Tuesday, August 3, 2010

Me and hospitals

I don't like hospitals. I really really don't like them. This is ironic, considering the field I'm about to enter, and its even more ironic considering that I am becoming more and more comfortable in the white coat and in hospitals. But here's the thing. Most people in hospitals are pretty sick, very vulnerable, sometimes sad, sometimes barely here. Which is of course why they need the extra care and help, but which can also be very hard to see everyday, all the time.

There's this weird thing that happens in medicine, especially in teaching centers.

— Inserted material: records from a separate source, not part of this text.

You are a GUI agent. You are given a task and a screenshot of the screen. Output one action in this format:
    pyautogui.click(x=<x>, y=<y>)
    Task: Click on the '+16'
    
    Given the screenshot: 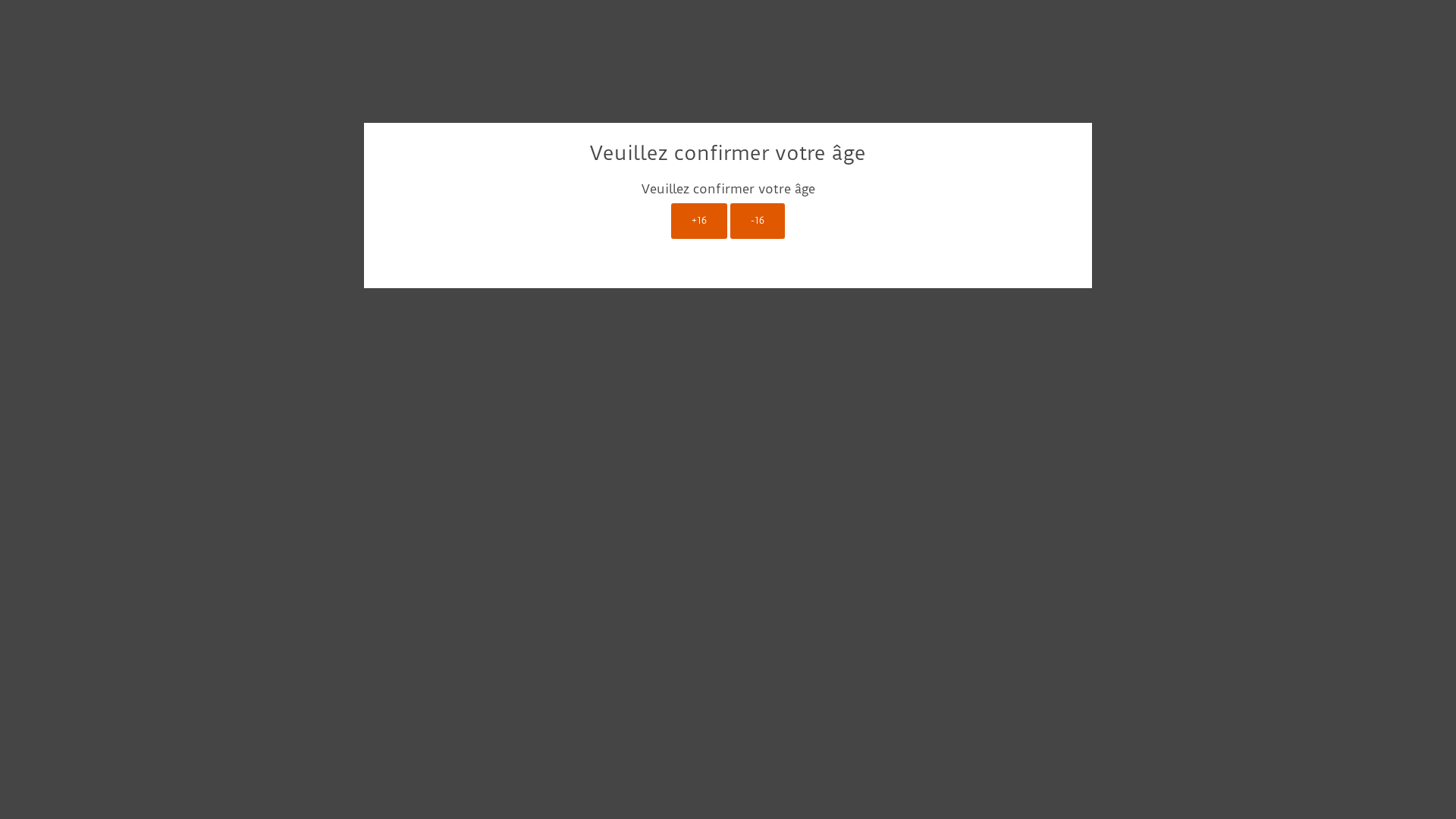 What is the action you would take?
    pyautogui.click(x=698, y=221)
    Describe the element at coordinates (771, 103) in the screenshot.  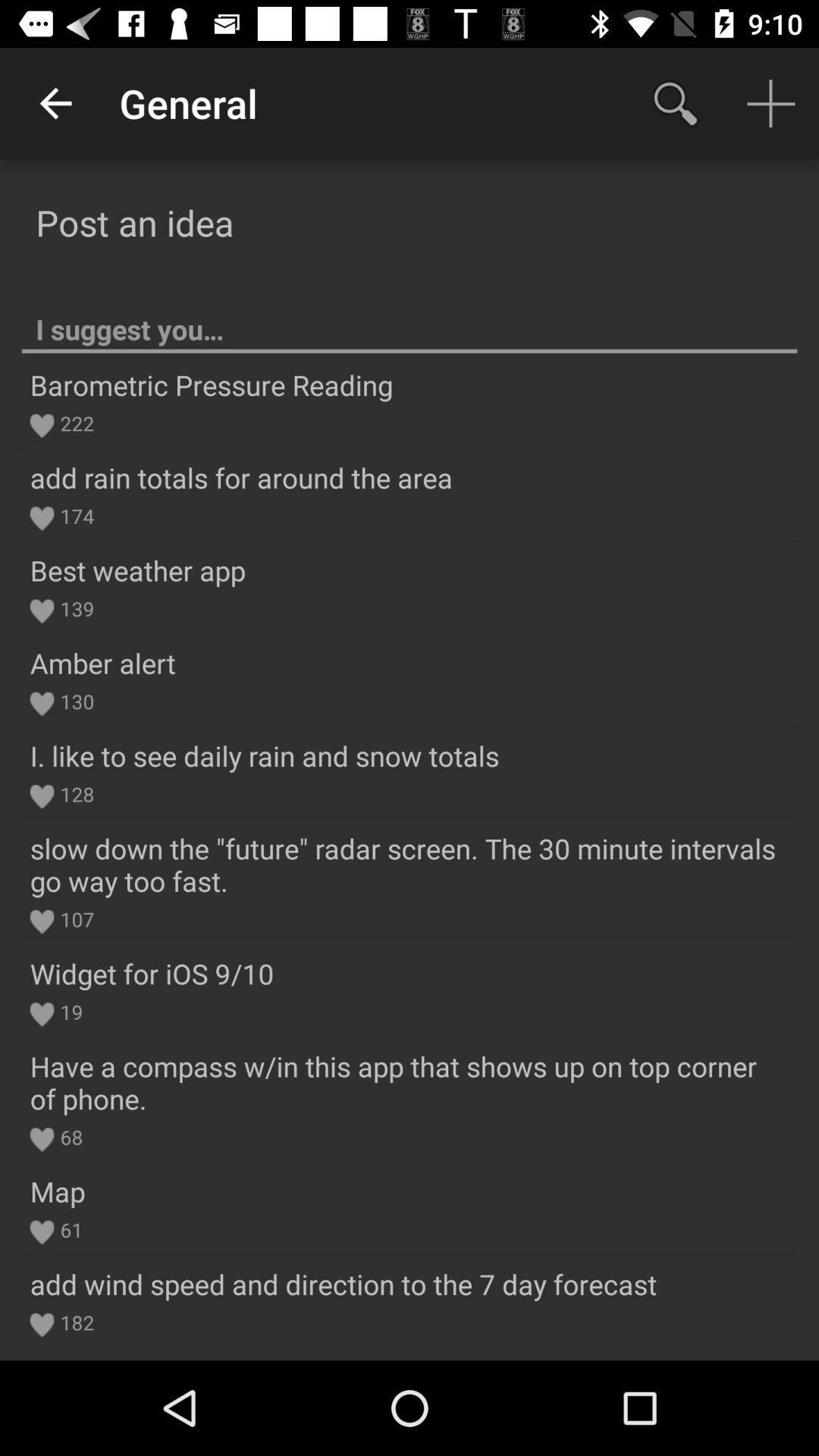
I see `add option on the top right` at that location.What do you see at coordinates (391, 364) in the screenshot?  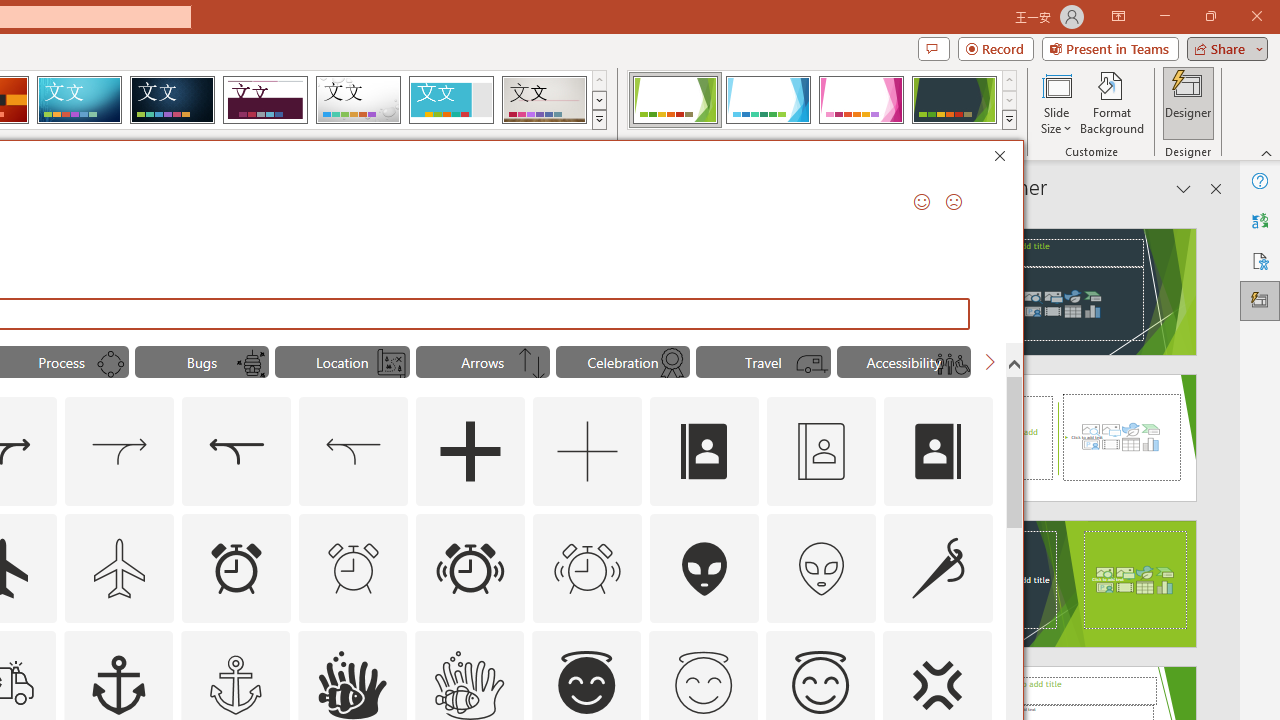 I see `'AutomationID: Icons_TreasureMap_M'` at bounding box center [391, 364].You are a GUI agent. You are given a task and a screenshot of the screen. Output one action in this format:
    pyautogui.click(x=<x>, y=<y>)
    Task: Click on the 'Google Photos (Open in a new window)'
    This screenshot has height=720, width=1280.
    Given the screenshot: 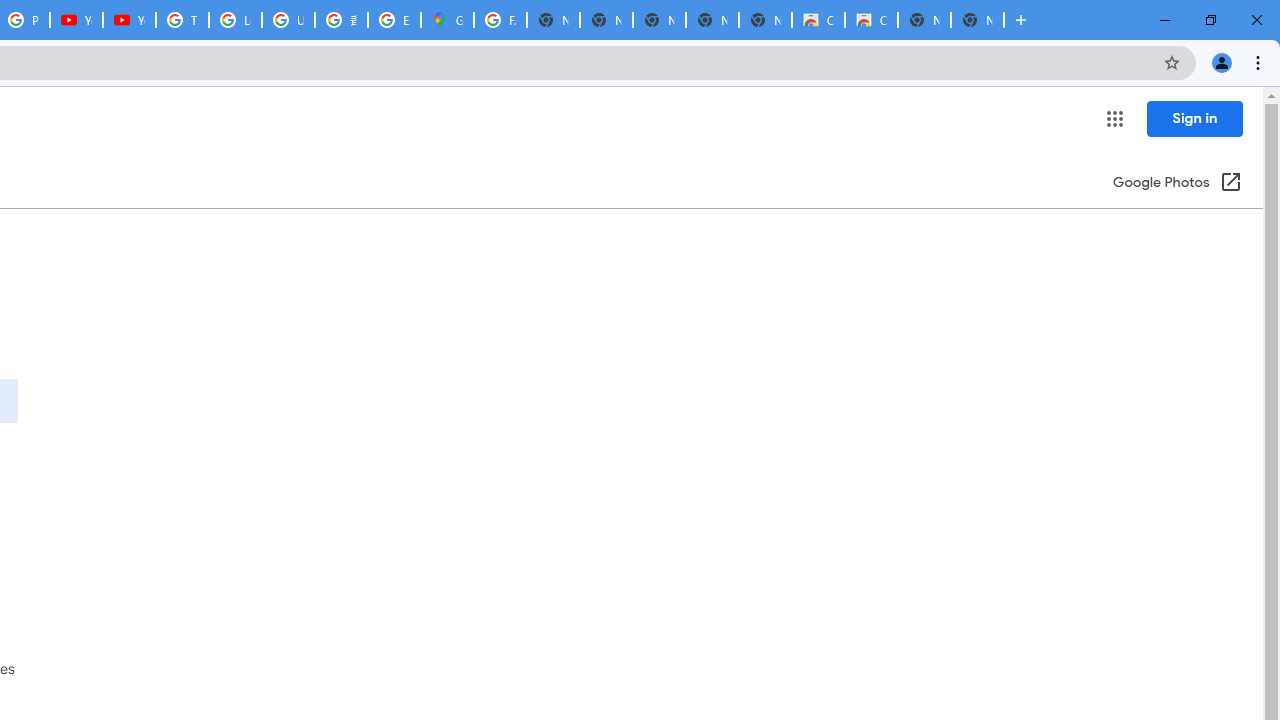 What is the action you would take?
    pyautogui.click(x=1177, y=183)
    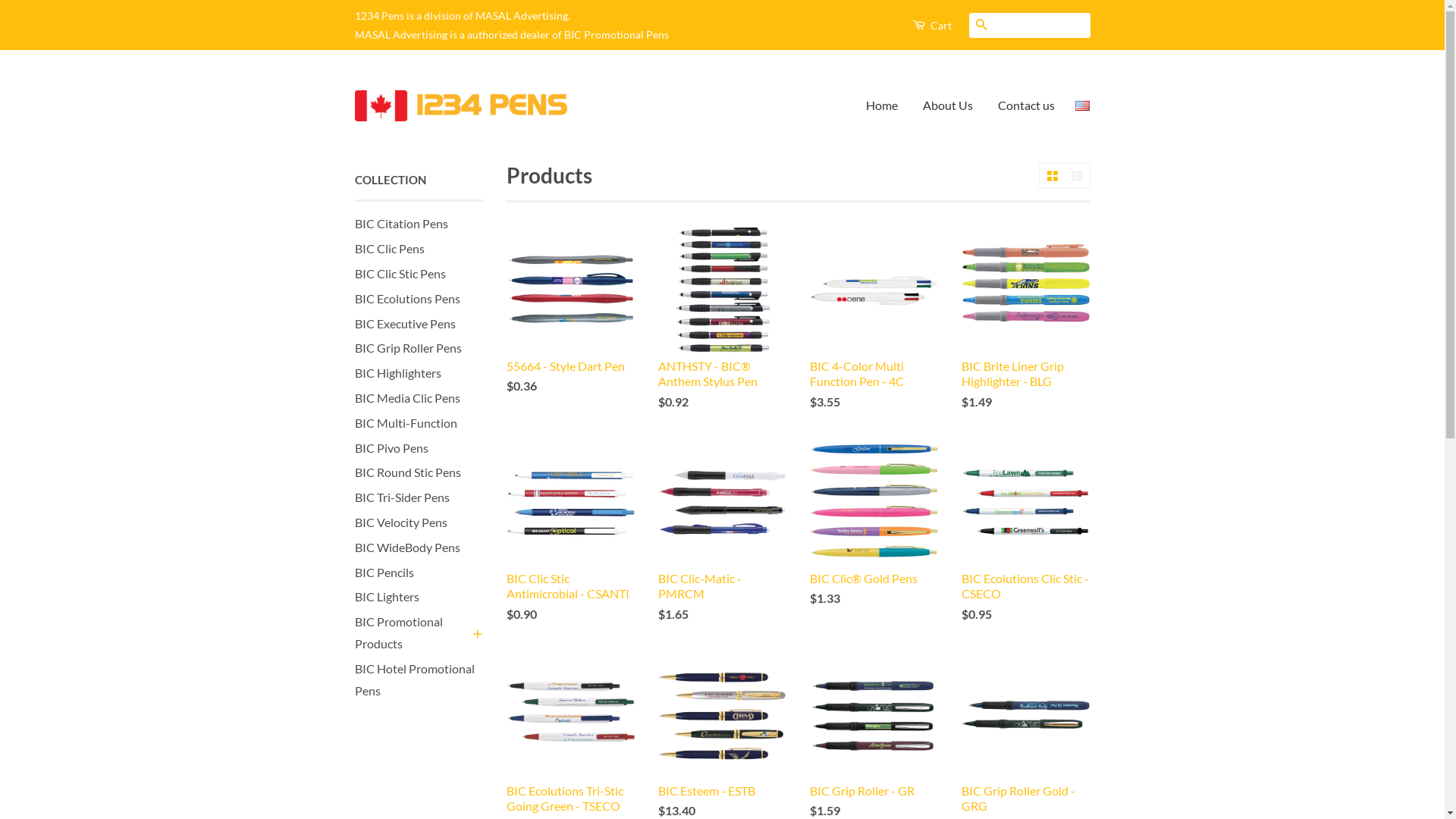 This screenshot has height=819, width=1456. I want to click on 'BIC Tri-Sider Pens', so click(402, 497).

To learn to restore health as best as we can, we must become very intimate with sickness and sick people. So much that we can sometimes lose sight of the person within the body as we focus on their body and their disease. And really, healing is not entirely in our control- we're simply vessels- if you will, of the Master Healer. And yet, it can be easy to lose sight of the family and social interactions and everything that makes the patient unique. At the same time, a health care worker, no matter what stage, cant get so wrapped up in each patient that they lose their objectivity and their own sanity.

So what's a girl to do? Some doctors are very good at keeping the whole person in perspective and some specialties lend themselves to broader look at different layers of complexity. I guess this might be one of the things that makes the difference between an adequate, good or great doctor. How you make your patients feel and if you can somehow identify with them as fellow travelers in this walk of life, without losing pieces of your heart or worse yet, breaking your heart with every encounter.

This is why I'm still a student. This needs to be worked out in my head. In the mean time, I still don't like hospitals all that much.